[Data — start]

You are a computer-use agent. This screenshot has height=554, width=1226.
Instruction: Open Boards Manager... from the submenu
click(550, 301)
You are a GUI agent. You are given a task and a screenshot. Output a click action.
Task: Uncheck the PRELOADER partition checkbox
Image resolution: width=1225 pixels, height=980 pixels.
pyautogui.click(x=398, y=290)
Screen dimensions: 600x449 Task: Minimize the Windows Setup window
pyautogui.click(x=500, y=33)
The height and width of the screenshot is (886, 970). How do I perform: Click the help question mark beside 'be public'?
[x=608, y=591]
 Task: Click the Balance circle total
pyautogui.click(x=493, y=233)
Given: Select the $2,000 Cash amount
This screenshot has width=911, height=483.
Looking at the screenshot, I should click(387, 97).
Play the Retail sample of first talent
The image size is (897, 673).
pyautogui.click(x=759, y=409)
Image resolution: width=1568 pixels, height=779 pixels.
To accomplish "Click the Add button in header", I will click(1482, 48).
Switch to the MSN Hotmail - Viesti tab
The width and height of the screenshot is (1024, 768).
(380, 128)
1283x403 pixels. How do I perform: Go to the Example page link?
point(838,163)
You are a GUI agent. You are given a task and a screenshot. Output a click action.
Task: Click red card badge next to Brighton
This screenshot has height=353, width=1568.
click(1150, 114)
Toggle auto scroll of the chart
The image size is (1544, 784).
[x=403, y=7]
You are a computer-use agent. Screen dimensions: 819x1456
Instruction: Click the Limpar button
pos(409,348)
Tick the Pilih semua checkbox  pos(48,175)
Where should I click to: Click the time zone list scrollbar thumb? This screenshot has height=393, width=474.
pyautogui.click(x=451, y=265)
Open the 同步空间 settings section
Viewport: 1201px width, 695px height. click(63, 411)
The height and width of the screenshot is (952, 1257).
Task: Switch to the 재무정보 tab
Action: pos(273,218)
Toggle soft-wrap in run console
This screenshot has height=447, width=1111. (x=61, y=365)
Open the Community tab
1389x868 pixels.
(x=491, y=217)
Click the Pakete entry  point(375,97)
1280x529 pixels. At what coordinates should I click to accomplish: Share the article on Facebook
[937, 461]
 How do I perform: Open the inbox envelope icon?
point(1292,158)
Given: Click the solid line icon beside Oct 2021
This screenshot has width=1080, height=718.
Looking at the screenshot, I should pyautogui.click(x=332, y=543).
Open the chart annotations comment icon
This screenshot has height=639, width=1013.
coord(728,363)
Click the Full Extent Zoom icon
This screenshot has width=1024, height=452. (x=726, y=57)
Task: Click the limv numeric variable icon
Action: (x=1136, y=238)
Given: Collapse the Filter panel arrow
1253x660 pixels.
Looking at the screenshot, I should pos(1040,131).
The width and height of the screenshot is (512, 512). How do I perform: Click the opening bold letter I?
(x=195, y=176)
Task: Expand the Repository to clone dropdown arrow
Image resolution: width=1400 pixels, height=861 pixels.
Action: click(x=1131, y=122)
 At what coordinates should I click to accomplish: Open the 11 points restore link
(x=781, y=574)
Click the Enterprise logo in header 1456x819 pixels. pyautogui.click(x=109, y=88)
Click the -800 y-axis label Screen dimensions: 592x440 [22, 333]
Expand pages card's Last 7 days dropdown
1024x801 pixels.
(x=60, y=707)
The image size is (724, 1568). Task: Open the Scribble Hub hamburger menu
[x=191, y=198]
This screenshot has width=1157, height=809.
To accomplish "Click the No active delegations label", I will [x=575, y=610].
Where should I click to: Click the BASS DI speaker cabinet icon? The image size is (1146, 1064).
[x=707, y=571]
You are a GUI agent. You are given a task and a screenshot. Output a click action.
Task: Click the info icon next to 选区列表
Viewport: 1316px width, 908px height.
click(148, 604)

[Data — finish]

Task details: Take the lines above from the one containing "This screenshot has height=639, width=1013." down to the one containing "Click the Enterprise", and transcribe them exactly, both ends included.

Solved exercise:
This screenshot has height=639, width=1013.
coord(728,363)
Click the Full Extent Zoom icon
This screenshot has width=1024, height=452. (x=726, y=57)
Task: Click the limv numeric variable icon
Action: (x=1136, y=238)
Given: Collapse the Filter panel arrow
1253x660 pixels.
Looking at the screenshot, I should pos(1040,131).
The width and height of the screenshot is (512, 512). How do I perform: Click the opening bold letter I?
(x=195, y=176)
Task: Expand the Repository to clone dropdown arrow
Image resolution: width=1400 pixels, height=861 pixels.
Action: click(x=1131, y=122)
 At what coordinates should I click to accomplish: Open the 11 points restore link
(x=781, y=574)
Click the Enterprise logo in header 1456x819 pixels. pyautogui.click(x=109, y=88)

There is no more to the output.